Social Security Optimization
With the demise of guaranteed pensions, and in light of the risks you face in managing your own retirement assets, maximizing Social Security becomes a critical part of retirement planning.
One of the most important decisions a retiree faces is when to apply for Social Security benefits. This is not a decision to be made lightly; the lifetime, inflation-adjusted income promised by Social Security makes it one of a retiree’s most significant assets. If you were to calculate the present value of a person’s Social Security income stream, it would rival the lump sum many people have in their 401(k) plans at retirement. While the Social Security “asset” may not be managed in the traditional way, pre-retirees can enhance its value by building a strong earnings record and applying for benefits at the optimal time. The basic choices for applying for Social Security are these:
- Apply at age 62 and receive a reduced benefit for life
- Apply at full retirement age and receive full benefits for life
- Apply at age 70 and receive an additional credit for life
You may apply for Social Security anytime between the ages of 62 and 70, but we often use these ages to show the minimum and maximum amounts. Full retirement age is now 66, for anyone born between 1943 and 1954. When full retirement age was 65, the penalty for taking early benefits was lower than it is now. Likewise, the credit for delaying benefits was lower than it is now. These adjustments, combined with longer life expectancies, are making it more advantageous for today’s retirees to delay benefits to age 70.

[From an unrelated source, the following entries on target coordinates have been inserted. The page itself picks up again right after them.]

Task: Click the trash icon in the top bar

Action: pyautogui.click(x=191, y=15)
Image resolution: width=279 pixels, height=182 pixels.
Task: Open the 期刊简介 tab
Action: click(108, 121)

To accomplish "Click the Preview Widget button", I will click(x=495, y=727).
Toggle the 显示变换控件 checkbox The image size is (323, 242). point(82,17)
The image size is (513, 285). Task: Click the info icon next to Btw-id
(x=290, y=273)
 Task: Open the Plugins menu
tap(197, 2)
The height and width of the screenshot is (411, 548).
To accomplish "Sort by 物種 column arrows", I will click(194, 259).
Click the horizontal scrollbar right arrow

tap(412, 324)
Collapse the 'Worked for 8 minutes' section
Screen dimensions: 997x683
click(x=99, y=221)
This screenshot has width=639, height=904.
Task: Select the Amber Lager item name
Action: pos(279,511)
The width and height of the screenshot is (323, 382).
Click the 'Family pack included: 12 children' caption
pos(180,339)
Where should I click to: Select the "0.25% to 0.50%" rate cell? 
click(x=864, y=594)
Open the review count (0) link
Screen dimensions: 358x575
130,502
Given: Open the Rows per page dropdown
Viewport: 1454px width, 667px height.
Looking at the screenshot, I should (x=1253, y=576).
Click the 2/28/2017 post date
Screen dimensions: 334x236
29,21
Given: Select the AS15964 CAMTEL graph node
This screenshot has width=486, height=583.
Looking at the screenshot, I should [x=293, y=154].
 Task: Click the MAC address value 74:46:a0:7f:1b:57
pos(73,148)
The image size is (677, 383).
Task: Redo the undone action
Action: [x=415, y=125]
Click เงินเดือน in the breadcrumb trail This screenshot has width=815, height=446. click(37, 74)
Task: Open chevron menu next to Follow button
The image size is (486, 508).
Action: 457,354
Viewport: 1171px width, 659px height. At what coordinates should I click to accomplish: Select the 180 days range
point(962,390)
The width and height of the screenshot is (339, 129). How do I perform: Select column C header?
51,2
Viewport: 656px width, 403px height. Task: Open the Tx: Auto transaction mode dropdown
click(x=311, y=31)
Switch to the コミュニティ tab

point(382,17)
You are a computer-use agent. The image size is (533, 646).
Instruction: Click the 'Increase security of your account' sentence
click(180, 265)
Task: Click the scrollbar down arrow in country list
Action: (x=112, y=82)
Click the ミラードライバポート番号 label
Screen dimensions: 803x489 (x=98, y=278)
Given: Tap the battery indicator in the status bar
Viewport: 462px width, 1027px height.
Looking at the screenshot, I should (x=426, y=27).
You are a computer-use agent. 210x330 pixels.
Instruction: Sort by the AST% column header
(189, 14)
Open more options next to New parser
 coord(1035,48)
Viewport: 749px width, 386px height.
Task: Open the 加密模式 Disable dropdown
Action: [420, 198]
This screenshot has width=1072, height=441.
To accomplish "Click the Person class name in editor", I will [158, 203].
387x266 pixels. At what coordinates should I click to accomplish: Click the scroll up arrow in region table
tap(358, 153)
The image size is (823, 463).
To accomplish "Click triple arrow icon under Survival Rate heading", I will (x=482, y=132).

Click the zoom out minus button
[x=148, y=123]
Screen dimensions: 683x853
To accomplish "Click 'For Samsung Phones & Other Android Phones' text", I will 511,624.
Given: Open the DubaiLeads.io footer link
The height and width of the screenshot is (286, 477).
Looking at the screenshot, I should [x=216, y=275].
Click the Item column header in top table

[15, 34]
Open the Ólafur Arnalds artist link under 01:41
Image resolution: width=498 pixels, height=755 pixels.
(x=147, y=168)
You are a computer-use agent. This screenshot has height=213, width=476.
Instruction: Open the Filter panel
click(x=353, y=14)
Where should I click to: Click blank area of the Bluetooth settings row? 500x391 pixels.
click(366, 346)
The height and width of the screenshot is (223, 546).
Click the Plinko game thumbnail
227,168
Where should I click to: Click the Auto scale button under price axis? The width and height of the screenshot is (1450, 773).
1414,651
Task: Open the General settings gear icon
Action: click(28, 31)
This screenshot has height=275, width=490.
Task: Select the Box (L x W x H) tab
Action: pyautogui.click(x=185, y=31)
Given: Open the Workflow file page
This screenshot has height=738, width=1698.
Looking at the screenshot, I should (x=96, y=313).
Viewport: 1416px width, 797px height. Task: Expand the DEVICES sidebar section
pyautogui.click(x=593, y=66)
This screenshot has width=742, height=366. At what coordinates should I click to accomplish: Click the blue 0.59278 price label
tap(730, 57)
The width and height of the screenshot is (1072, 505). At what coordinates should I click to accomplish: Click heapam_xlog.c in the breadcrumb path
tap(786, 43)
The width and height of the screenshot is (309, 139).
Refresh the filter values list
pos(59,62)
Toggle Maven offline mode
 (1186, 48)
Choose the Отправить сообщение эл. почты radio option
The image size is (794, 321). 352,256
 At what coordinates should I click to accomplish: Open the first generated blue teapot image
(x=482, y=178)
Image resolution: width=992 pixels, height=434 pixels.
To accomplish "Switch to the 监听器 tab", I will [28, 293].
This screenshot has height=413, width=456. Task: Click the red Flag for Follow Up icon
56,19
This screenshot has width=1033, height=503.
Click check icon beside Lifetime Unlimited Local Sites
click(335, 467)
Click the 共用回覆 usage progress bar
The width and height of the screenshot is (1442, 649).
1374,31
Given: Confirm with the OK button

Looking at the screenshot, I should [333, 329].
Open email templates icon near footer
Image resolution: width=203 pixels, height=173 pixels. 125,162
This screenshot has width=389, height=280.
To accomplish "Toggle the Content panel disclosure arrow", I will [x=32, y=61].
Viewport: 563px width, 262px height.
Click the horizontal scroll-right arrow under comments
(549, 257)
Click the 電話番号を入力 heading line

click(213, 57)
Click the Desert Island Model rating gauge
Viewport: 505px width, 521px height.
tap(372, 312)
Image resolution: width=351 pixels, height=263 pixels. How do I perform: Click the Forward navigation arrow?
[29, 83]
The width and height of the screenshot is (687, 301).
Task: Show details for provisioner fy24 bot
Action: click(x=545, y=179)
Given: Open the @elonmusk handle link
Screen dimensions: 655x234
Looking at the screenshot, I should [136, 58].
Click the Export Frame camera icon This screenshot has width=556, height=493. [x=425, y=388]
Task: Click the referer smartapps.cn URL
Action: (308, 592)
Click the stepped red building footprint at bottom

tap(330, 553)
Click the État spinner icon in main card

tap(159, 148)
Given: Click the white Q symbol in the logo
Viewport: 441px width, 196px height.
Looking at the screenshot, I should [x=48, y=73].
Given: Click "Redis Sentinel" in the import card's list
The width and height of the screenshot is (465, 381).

For example, here’s what a 60-year-old person with $100,000 in earnings would receive under the following scenarios:
|In Today’s Dollars||In Future Inflation Adjusted Dollars|
|Apply at age 62||$1,631||$1,699|
|Apply at age 66||$2,232||$2,599|
|Apply at age 70||$3,030||$4,004|
The traditional way of deciding when to take benefits has been to calculate the break-even age. This is the age the retiree must live beyond in order for delayed benefits to provide a higher lifetime.
However, it seems the break-even method of determining the onset of Social Security benefits leaves out several factors that can influence the age at which benefits should begin. A ground breaking paper titled “Rethinking Social Security Claiming in a 401(k) World” makes the point that today’s retirees face major risks in managing their accumulated retirement funds which generally end up in an IRA rollover account. These include investment risk, longevity risk, inflation risk, and the financial risk caused by the death of a spouse. Authors James I. Mahaney and Peter C. Carlson argue that Social Security benefits will become increasingly valuable due to their longevity protection, inflation protection, and survivor protection. In light of the risks retirees face in managing their own retirement assets, it behooves them to maximize Social Security benefits to the extent possible.
Spousal and Survivor Benefits
When the combined benefits for a married couple are taken into consideration, the analysis becomes much more complex. You must take into account each spouse’s age, their combined life expectancies, the benefit based on each spouse’s own earnings record as well as the spousal benefit, and the amount the surviving spouse would receive after the spouse dies.
Under the Senior Citizens’ Freedom to Work Act of 2000, a primary worker can “file and suspend” his own benefits upon reaching full retirement age in order to initiate spousal benefits while continuing to build delayed retirement credits for his primary benefit. Many people do not understand this rule, but it can provide the optimal solution for married couples where the spousal benefit (one-half of the primary worker’s benefit) is higher than the benefit based on the lower-earning spouse’s own earnings record and where the lower-earning spouse is younger than the primary working spouse. Of great significance is the survivor income protection this strategy provides: If the primary worker dies first, the spousal benefit will drop off and the spouse will begin receiving the primary worker’s benefit, made higher due to the delay in the onset of benefits.